Some of you may recall that during the peak moments of COVID anxiety and the national lockdown (March/April) we put out a series of 2-3 minute videos meant to address specific client concerns.  From what investors should do in that moment, to keeping cash on hand, to balancing risk and reward, to the meaning of low interest rates, to implications for housing, to stock ownership, to the need for a fiduciary advisor, we tried to cover topics that we think had relevance in that moment, and frankly, in the moments thereafter.

But in looking back on all of that, I have to say no videos in that little mini-series were more important (in my opinion) than the basic conversation of optimism vs. pessimism.  Not only is the topic of extreme importance to me personally, existentially, emotionally, and spiritually, but I was convinced then, as I am now, that there is lasting investment significance to the topic – one that matters to the financial results of real people with real goals and real objectives.

If you fast forward from the levels of uncertainty that existed in markets (and in the society) 6-8 months ago, some may conclude, “okay, well now I am an optimist, because we see a couple vaccines coming and a lower mortality rate than we feared then, but then we saw no such thing, and pessimism was in order.”  And if pessimism vs. optimism is to be determined by circumstantial conditions at a moment in time, it is fair enough.  If optimism is to be recovered as a hindsight tool for use after conditions have improved, I can understand that assessment (i.e. pessimism when one doesn’t know what is going on; optimism once they see things having gotten better).

But of course, that is not what it means to be an optimist or a pessimist – to form a viewpoint or personality impulse (dare I say, a character impulse) as a backward looking response to then-known conditions.  In today’s Dividend Cafe, we are going to unpack this more, and seek to understand why this topic is not just relevant to investors, but perhaps at the very heart of what it will mean to be a successful investor.  I am optimistic that you will find it rewarding.

A framework for living, a framework for investing

As I mentioned in that video a few months ago, I do consider myself a broadly optimistic person, and I would hope that those closest to me would say the same about me.  This does not mean I am immune from occasional bad moods or dire outlooks, but I think those things are the exception, not the rule.  Admitting the potential for exceptions to the rule, I believe my temperament has always been wired for optimism, and I believe this has become more true as I have become older, more studied, more experienced, and more sober-minded.

Please don’t get me wrong – this is not me tooting my own horn.  I don’t think there should be a medal for those who lean into the “glass is half-full” camp …  We are all wired how we are wired, and I don’t see my natural wiring as some special achievement – I just see it as a part of who I am, for good or for bad.  But there is a reason I want to put it out there in the investment context …

I believe the worldly circumstances that have enhanced and formed my optimistic leanings foreshadow why I believe investors may want to consider the same.  Put differently, one can only have so many really, really bad things turn out okay before they find a basis for foundational optimism.  And this is not only true in my own life, it is true for investors as well.

Available data

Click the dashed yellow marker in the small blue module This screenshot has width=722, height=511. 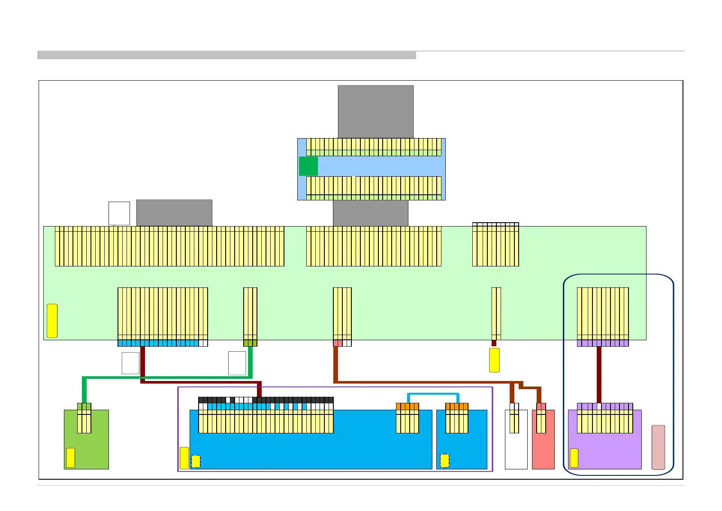pos(444,460)
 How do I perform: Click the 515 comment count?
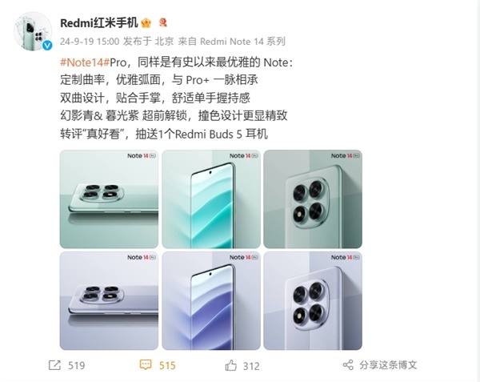tap(167, 365)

Exercises to complete
**A.** Answer these questions using the essay on optimism and investing.
(i) How long was each video in the series described in the essay?
(ii) Which video topic does the author call the most important in that series?
(iii) According to the author, as what four changes occurred has the author's wiring for optimism become more true?
**B.** Carry on the essay on optimism and investing from its final sentence.

Task-by-task answers
**A.**
(i) Each video ran 2-3 minutes.
(ii) The basic conversation of optimism vs. pessimism.
(iii) As the author has become older, more studied, more experienced, and more sober-minded.

**B.**
A one-sentence summary: I believe things that are bad get better because they have always gotten better, so to not think such is irrational.  I believe this is my own life, and I believe this for a well-behaved investor in their multi-decade journey with markets.

Putting down the straw man right up front

“Are you saying I am supposed to smile and cheer when markets drop 30% in a month?”

“Are you saying we have nothing to worry about when the government is $25 trillion in debt, or when a global foe is becoming a hegemonic and hemispheric power, or when a company we own has a disastrous quarterly result?”

“Are you saying shutdowns, small business closures, high unemployment, political dysfunction, and stagnant economic growth are all causes to celebrate?”

“Are you really asking us to grin when there is nothing to smile about, and put our heads in the sand when circumstances are dire?”

The answer to most of these questions is “no,” though candidly, not all of them.  What I am asking you to do is recognize a few things.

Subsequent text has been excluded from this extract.